| AIM OF THE EXERCISE |
Could you retype all of the entries below word for word?

| RECORDS FOR THIS TASK |
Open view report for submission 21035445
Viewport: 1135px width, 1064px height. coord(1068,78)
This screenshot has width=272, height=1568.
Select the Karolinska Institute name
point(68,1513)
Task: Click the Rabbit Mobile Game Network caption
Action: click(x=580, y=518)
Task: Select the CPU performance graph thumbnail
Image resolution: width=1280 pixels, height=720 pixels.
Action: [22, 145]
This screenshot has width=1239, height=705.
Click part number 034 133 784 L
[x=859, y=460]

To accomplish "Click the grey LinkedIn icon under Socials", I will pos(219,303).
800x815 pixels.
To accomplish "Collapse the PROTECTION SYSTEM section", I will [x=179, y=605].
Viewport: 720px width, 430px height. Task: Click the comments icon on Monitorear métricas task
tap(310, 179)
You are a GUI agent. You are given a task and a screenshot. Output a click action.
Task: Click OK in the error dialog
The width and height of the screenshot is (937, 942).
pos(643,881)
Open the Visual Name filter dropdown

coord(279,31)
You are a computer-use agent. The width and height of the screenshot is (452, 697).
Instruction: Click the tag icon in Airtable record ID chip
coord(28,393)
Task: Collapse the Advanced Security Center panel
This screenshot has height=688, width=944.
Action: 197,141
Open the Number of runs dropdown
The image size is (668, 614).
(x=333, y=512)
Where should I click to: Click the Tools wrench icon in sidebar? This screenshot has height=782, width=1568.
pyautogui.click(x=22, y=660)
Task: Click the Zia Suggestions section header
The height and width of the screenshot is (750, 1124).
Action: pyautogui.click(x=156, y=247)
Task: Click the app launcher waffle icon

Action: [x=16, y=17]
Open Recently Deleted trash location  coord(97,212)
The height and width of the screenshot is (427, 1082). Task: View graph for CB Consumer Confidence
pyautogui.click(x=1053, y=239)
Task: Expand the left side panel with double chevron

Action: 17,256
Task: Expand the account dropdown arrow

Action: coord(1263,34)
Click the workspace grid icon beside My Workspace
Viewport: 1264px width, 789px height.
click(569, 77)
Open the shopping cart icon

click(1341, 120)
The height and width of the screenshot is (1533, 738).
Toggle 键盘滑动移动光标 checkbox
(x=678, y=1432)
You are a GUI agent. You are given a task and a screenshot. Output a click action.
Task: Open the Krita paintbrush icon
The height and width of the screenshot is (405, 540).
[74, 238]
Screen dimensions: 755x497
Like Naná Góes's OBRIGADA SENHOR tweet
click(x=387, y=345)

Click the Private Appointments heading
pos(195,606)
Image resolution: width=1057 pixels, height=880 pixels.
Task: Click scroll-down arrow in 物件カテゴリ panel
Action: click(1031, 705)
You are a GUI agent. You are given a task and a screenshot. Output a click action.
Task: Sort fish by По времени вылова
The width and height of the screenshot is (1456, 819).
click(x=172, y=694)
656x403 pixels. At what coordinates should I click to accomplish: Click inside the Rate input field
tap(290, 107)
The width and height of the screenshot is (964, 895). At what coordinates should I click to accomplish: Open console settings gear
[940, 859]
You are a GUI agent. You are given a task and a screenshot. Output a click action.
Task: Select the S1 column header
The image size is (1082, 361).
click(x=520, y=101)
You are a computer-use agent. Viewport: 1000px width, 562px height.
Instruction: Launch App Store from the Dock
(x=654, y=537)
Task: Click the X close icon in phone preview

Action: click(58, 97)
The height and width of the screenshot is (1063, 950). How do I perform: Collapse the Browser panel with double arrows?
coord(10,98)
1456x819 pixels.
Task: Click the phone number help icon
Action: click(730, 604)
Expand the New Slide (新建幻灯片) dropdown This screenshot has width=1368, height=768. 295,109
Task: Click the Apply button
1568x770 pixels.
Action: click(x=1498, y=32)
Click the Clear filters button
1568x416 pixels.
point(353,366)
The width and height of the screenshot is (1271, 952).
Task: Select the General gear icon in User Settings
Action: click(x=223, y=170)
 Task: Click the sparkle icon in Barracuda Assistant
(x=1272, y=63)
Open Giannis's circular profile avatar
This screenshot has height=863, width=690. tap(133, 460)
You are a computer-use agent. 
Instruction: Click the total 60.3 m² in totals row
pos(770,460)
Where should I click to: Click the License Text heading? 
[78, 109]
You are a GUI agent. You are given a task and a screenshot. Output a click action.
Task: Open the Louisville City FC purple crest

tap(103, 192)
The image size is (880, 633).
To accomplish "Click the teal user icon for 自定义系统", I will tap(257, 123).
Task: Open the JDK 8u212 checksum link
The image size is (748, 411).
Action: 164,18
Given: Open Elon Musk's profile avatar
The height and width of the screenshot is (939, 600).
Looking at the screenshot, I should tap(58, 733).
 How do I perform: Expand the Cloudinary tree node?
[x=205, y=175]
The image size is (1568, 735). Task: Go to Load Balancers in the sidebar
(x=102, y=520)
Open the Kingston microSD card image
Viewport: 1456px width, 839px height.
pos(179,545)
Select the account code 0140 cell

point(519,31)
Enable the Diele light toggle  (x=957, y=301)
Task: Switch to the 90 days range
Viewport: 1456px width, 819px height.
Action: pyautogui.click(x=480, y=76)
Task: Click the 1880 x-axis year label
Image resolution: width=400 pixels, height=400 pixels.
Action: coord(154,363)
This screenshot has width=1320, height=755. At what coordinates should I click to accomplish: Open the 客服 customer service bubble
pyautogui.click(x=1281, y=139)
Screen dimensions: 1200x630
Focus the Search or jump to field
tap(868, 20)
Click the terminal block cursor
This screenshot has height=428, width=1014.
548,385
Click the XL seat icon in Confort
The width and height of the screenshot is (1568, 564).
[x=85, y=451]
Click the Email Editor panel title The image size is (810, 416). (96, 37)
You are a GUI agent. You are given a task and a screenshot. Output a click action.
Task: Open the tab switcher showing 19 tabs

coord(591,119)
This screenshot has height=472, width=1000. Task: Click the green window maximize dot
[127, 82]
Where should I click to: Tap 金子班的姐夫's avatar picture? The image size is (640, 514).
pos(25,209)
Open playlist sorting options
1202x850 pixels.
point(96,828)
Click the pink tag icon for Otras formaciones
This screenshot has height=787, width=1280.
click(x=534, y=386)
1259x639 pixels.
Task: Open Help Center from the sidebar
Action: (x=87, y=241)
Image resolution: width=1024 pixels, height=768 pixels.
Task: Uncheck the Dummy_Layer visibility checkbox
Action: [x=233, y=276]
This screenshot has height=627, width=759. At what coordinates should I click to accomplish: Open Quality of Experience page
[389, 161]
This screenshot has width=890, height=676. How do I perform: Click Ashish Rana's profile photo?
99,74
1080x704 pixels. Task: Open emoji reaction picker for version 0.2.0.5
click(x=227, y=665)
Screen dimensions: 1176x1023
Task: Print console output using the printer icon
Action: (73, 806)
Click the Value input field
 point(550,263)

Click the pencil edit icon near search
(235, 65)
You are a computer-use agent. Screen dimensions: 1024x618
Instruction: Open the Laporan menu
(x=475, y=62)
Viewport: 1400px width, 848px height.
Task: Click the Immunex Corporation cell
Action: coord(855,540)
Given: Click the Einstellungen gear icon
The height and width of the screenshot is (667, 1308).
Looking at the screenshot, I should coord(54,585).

| TASK RESULT |
Open view report for submission 21035445
Viewport: 1135px width, 1064px height. coord(1068,78)
This screenshot has width=272, height=1568.
Select the Karolinska Institute name
point(68,1513)
Task: Click the Rabbit Mobile Game Network caption
Action: click(x=580, y=518)
Task: Select the CPU performance graph thumbnail
Image resolution: width=1280 pixels, height=720 pixels.
Action: [22, 145]
This screenshot has width=1239, height=705.
Click part number 034 133 784 L
[x=859, y=460]

To accomplish "Click the grey LinkedIn icon under Socials", I will pos(219,303).
800x815 pixels.
To accomplish "Collapse the PROTECTION SYSTEM section", I will [x=179, y=605].
Viewport: 720px width, 430px height. Task: Click the comments icon on Monitorear métricas task
tap(310, 179)
You are a GUI agent. You are given a task and a screenshot. Output a click action.
Task: Click OK in the error dialog
The width and height of the screenshot is (937, 942).
pos(643,881)
Open the Visual Name filter dropdown

coord(279,31)
You are a computer-use agent. The width and height of the screenshot is (452, 697).
Instruction: Click the tag icon in Airtable record ID chip
coord(28,393)
Task: Collapse the Advanced Security Center panel
This screenshot has height=688, width=944.
Action: 197,141
Open the Number of runs dropdown
The image size is (668, 614).
(x=333, y=512)
Where should I click to: Click the Tools wrench icon in sidebar? This screenshot has height=782, width=1568.
pyautogui.click(x=22, y=660)
Task: Click the Zia Suggestions section header
The height and width of the screenshot is (750, 1124).
Action: pyautogui.click(x=156, y=247)
Task: Click the app launcher waffle icon

Action: [x=16, y=17]
Open Recently Deleted trash location  coord(97,212)
The height and width of the screenshot is (427, 1082). Task: View graph for CB Consumer Confidence
pyautogui.click(x=1053, y=239)
Task: Expand the left side panel with double chevron

Action: 17,256
Task: Expand the account dropdown arrow

Action: coord(1263,34)
Click the workspace grid icon beside My Workspace
Viewport: 1264px width, 789px height.
click(569, 77)
Open the shopping cart icon

click(1341, 120)
The height and width of the screenshot is (1533, 738).
Toggle 键盘滑动移动光标 checkbox
(x=678, y=1432)
You are a GUI agent. You are given a task and a screenshot. Output a click action.
Task: Open the Krita paintbrush icon
The height and width of the screenshot is (405, 540).
[74, 238]
Screen dimensions: 755x497
Like Naná Góes's OBRIGADA SENHOR tweet
click(x=387, y=345)

Click the Private Appointments heading
pos(195,606)
Image resolution: width=1057 pixels, height=880 pixels.
Task: Click scroll-down arrow in 物件カテゴリ panel
Action: click(1031, 705)
You are a GUI agent. You are given a task and a screenshot. Output a click action.
Task: Sort fish by По времени вылова
The width and height of the screenshot is (1456, 819).
click(x=172, y=694)
656x403 pixels. At what coordinates should I click to accomplish: Click inside the Rate input field
tap(290, 107)
The width and height of the screenshot is (964, 895). At what coordinates should I click to accomplish: Open console settings gear
[940, 859]
You are a GUI agent. You are given a task and a screenshot. Output a click action.
Task: Select the S1 column header
The image size is (1082, 361).
click(x=520, y=101)
You are a computer-use agent. Viewport: 1000px width, 562px height.
Instruction: Launch App Store from the Dock
(x=654, y=537)
Task: Click the X close icon in phone preview

Action: click(58, 97)
The height and width of the screenshot is (1063, 950). How do I perform: Collapse the Browser panel with double arrows?
coord(10,98)
1456x819 pixels.
Task: Click the phone number help icon
Action: click(730, 604)
Expand the New Slide (新建幻灯片) dropdown This screenshot has width=1368, height=768. 295,109
Task: Click the Apply button
1568x770 pixels.
Action: click(x=1498, y=32)
Click the Clear filters button
1568x416 pixels.
point(353,366)
The width and height of the screenshot is (1271, 952).
Task: Select the General gear icon in User Settings
Action: click(x=223, y=170)
 Task: Click the sparkle icon in Barracuda Assistant
(x=1272, y=63)
Open Giannis's circular profile avatar
This screenshot has height=863, width=690. tap(133, 460)
You are a computer-use agent. 
Instruction: Click the total 60.3 m² in totals row
pos(770,460)
Where should I click to: Click the License Text heading? 
[78, 109]
You are a GUI agent. You are given a task and a screenshot. Output a click action.
Task: Open the Louisville City FC purple crest

tap(103, 192)
The image size is (880, 633).
To accomplish "Click the teal user icon for 自定义系统", I will tap(257, 123).
Task: Open the JDK 8u212 checksum link
The image size is (748, 411).
Action: 164,18
Given: Open Elon Musk's profile avatar
The height and width of the screenshot is (939, 600).
Looking at the screenshot, I should tap(58, 733).
 How do I perform: Expand the Cloudinary tree node?
[x=205, y=175]
The image size is (1568, 735). Task: Go to Load Balancers in the sidebar
(x=102, y=520)
Open the Kingston microSD card image
Viewport: 1456px width, 839px height.
pos(179,545)
Select the account code 0140 cell

point(519,31)
Enable the Diele light toggle  (x=957, y=301)
Task: Switch to the 90 days range
Viewport: 1456px width, 819px height.
Action: pyautogui.click(x=480, y=76)
Task: Click the 1880 x-axis year label
Image resolution: width=400 pixels, height=400 pixels.
Action: coord(154,363)
This screenshot has width=1320, height=755. At what coordinates should I click to accomplish: Open the 客服 customer service bubble
pyautogui.click(x=1281, y=139)
Screen dimensions: 1200x630
Focus the Search or jump to field
tap(868, 20)
Click the terminal block cursor
This screenshot has height=428, width=1014.
548,385
Click the XL seat icon in Confort
The width and height of the screenshot is (1568, 564).
[x=85, y=451]
Click the Email Editor panel title The image size is (810, 416). (96, 37)
You are a GUI agent. You are given a task and a screenshot. Output a click action.
Task: Open the tab switcher showing 19 tabs

coord(591,119)
This screenshot has height=472, width=1000. Task: Click the green window maximize dot
[127, 82]
Where should I click to: Tap 金子班的姐夫's avatar picture? The image size is (640, 514).
pos(25,209)
Open playlist sorting options
1202x850 pixels.
point(96,828)
Click the pink tag icon for Otras formaciones
This screenshot has height=787, width=1280.
click(x=534, y=386)
1259x639 pixels.
Task: Open Help Center from the sidebar
Action: (x=87, y=241)
Image resolution: width=1024 pixels, height=768 pixels.
Task: Uncheck the Dummy_Layer visibility checkbox
Action: [x=233, y=276]
This screenshot has height=627, width=759. At what coordinates should I click to accomplish: Open Quality of Experience page
[389, 161]
This screenshot has width=890, height=676. How do I perform: Click Ashish Rana's profile photo?
99,74
1080x704 pixels. Task: Open emoji reaction picker for version 0.2.0.5
click(x=227, y=665)
Screen dimensions: 1176x1023
Task: Print console output using the printer icon
Action: (73, 806)
Click the Value input field
 point(550,263)

Click the pencil edit icon near search
(235, 65)
You are a computer-use agent. Screen dimensions: 1024x618
Instruction: Open the Laporan menu
(x=475, y=62)
Viewport: 1400px width, 848px height.
Task: Click the Immunex Corporation cell
Action: coord(855,540)
Given: Click the Einstellungen gear icon
The height and width of the screenshot is (667, 1308).
Looking at the screenshot, I should coord(54,585).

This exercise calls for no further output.